Di samping itu harus diperhatikan pemanfaatan teknologi terkini dan keselarasan moda transportasi (darat, laut, udara) dengan kondisi geografi Indonesia sebagai negeri kepulauan terbesar dengan 17 ribuan pulau.
Ketujuh, keamanan jiwa setiap orang harus terjamin. Sebab, mengabaikan nyawa satu orang sama saja mengabaikan nyawa semua orang, sebagaimana Allah subhanahu wa ta’ala tegaskan dalam Quran Surat Al Maidah [5] ayat 32, yang artinya, “…bahwa barang siapa membunuh seseorang, bukan karena orang itu membunuh orang lain, atau bukan karena berbuat kerusakan di bumi, maka seolah-olah ia telah membunuh semua manusia..”. ;
Demikian pula aspek kemuliaan dan terjaminnnya aspek kemanusiaan setiap orang. Allah subhanahu wa ta’ala telah berfirman dalam Quran Surat Al Isra [17]: Ayat 70, yang artinya, “Dan, sungguh Kami telah memuliakan anak cucu adam..”;
Juga harus terjaminnnya aspek kenyamanan, sebab ditegaskan Rasulullah shallallahu’alaihi wa sallam yang artinya, “Jika kalian berselisih dalam masalah jalan maka buatlah lebarnya 7 hasta” (Terjemahan HR Muslim).
Kedelapan, strategi pelayanan mengacu pada 3 prinsip utama. Yakni: a. Kesederhanaan aturan; b. Kecepatan dalam pelayanan; c. Dilakukan oleh person yang capable.
Sebab Rasulullah shallallahu’alaihi wa sallam menegaskan yang artinya, “Sesungguhnya Allah telah mewajibkan berlaku ihsan dalam segala hal…” (Terjemahan HR Muslim) (Hizbut Tahrir. Ajhizatu Daulatil Khilafah (Fil Hukmi Wal Idaarah). Darul Ummah. Darul Ummah-Beirut. 2005. Hal 133).

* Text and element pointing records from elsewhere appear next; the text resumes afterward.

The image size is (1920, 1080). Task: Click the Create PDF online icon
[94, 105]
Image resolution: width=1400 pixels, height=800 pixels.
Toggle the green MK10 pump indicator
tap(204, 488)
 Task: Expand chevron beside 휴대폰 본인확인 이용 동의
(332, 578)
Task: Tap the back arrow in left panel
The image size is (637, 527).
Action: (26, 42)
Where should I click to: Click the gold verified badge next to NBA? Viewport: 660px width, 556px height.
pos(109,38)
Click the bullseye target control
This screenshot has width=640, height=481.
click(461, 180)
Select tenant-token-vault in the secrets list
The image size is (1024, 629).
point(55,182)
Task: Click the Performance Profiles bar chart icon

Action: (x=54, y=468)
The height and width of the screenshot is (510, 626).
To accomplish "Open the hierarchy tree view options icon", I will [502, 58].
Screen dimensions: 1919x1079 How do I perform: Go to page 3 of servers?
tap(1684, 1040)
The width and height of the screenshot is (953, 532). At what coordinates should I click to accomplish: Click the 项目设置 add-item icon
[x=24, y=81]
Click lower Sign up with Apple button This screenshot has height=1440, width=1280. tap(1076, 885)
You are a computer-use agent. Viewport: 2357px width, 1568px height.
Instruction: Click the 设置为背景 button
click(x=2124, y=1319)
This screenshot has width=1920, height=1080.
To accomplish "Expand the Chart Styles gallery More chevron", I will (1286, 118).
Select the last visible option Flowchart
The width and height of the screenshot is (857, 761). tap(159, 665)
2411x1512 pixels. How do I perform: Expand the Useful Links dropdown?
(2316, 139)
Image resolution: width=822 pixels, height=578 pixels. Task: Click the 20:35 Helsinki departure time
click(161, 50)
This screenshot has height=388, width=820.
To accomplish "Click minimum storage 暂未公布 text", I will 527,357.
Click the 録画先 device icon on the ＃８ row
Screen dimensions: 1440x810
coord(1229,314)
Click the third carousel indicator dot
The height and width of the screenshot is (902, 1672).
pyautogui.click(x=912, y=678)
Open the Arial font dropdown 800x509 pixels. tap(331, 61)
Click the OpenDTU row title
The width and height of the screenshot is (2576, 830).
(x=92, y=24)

Keseluruhan prinsip-prinsip tersebut, sebagai bagian integral yang menyatu dengan sistem kehidupan Islam, hanya compatible (serasi) dengan sistem kehidupan Islam.
Karenanya, kembalinya kehidupan Islam, khilafah Islam merupakan kunci solusi persoalan liberalisasi transportasi publik dan berbagai agenda hegemoni lainnya.
Bahkan kebutuhan mendesak bagi bangsa ini. Tidak saja untuk mudik lebaran yang aman, manusiawi, dan nyaman lagi percuma-cuma bagi setiap orang lebih dari pada itu, Khilafah adalah ajaran Islam yang diwajibkan Allah subhanahu wa ta’ala kepada kita semua. Wallahu A’lam Bissawab. (*)
*( Opini ini diterbitkan atas kerjasama Komunitas Wonderful Hijrah Palopo dengan Tekape.co. Isi dan ilustrasi di luar tanggungjawab redaksi.